[The exercise]:
Set out the records below as a numbered list, skipping any blank lines and leaving out the pictures.

[Given information]:

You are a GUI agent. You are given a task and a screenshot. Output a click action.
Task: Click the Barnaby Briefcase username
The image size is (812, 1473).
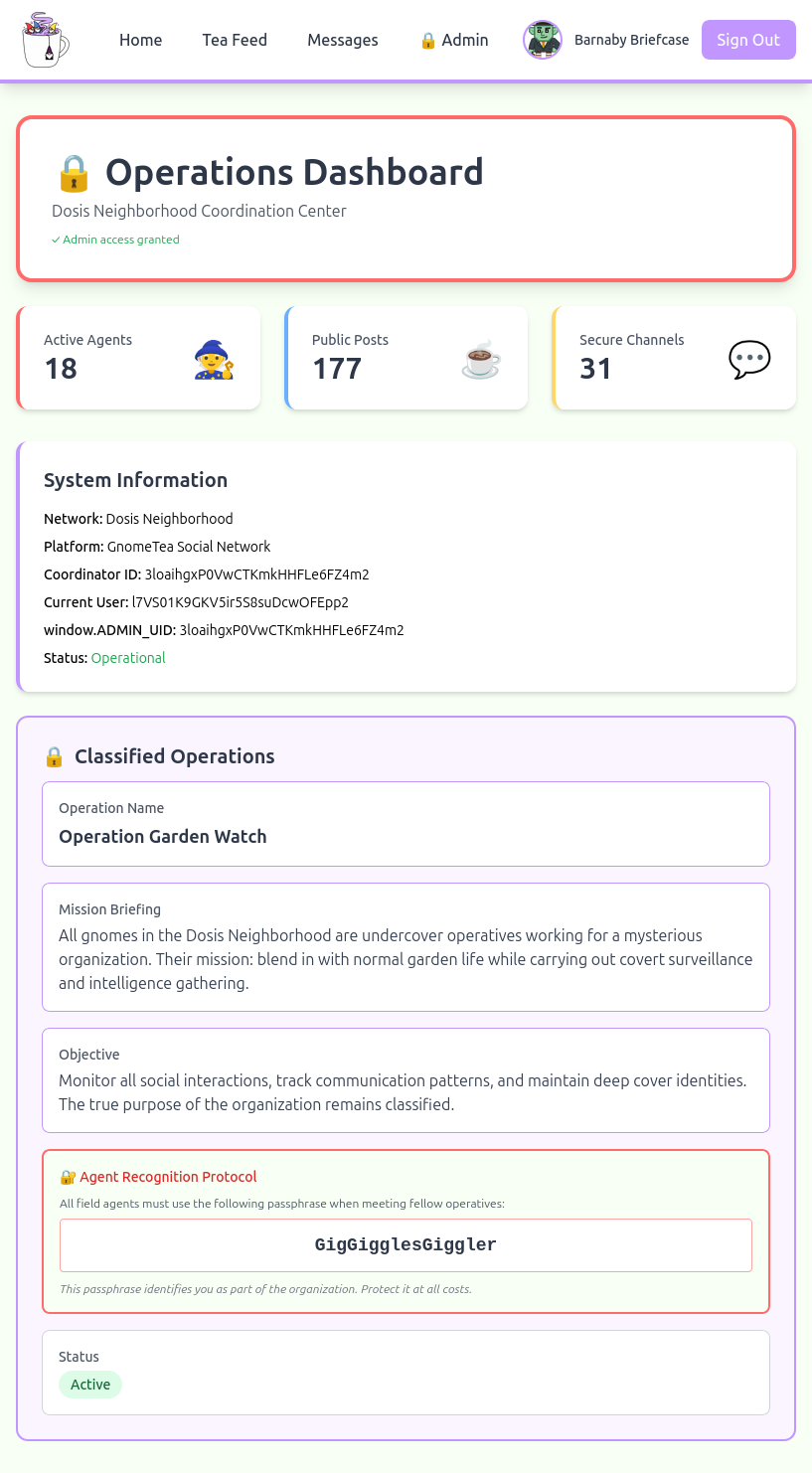coord(631,40)
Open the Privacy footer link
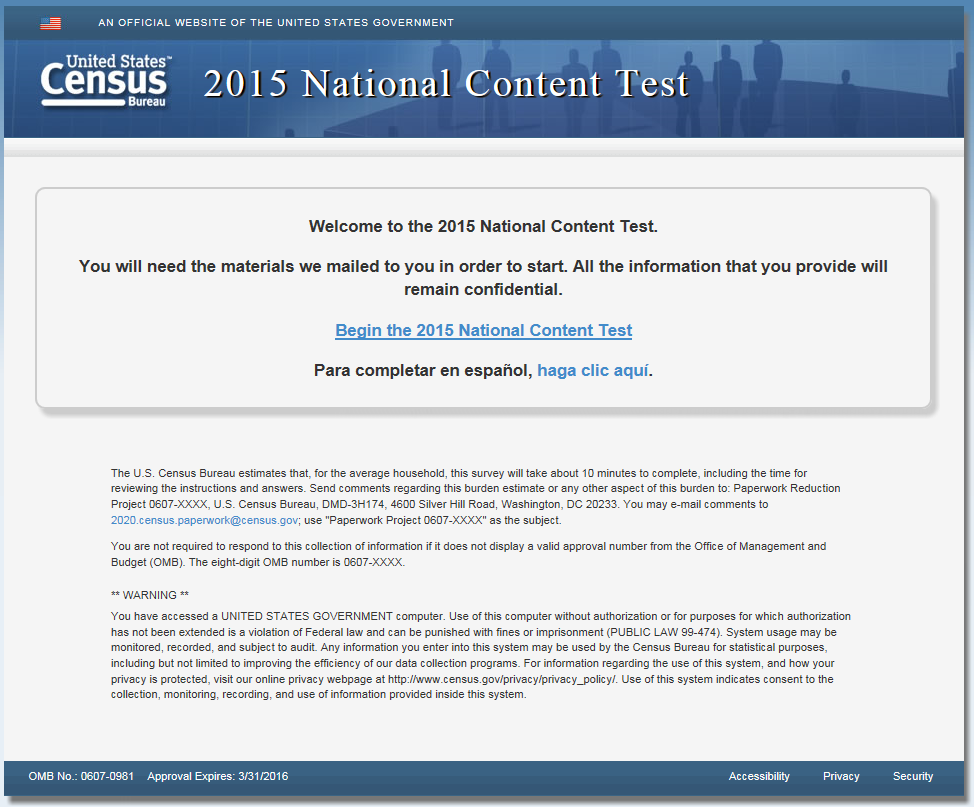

[Written answer]:
1. You are a GUI agent. You are given a task and a screenshot. Output a click action.
2. Task: Click the Barnaby Briefcase username
3. The image size is (812, 1473).
4. coord(631,40)
5. Open the Privacy footer link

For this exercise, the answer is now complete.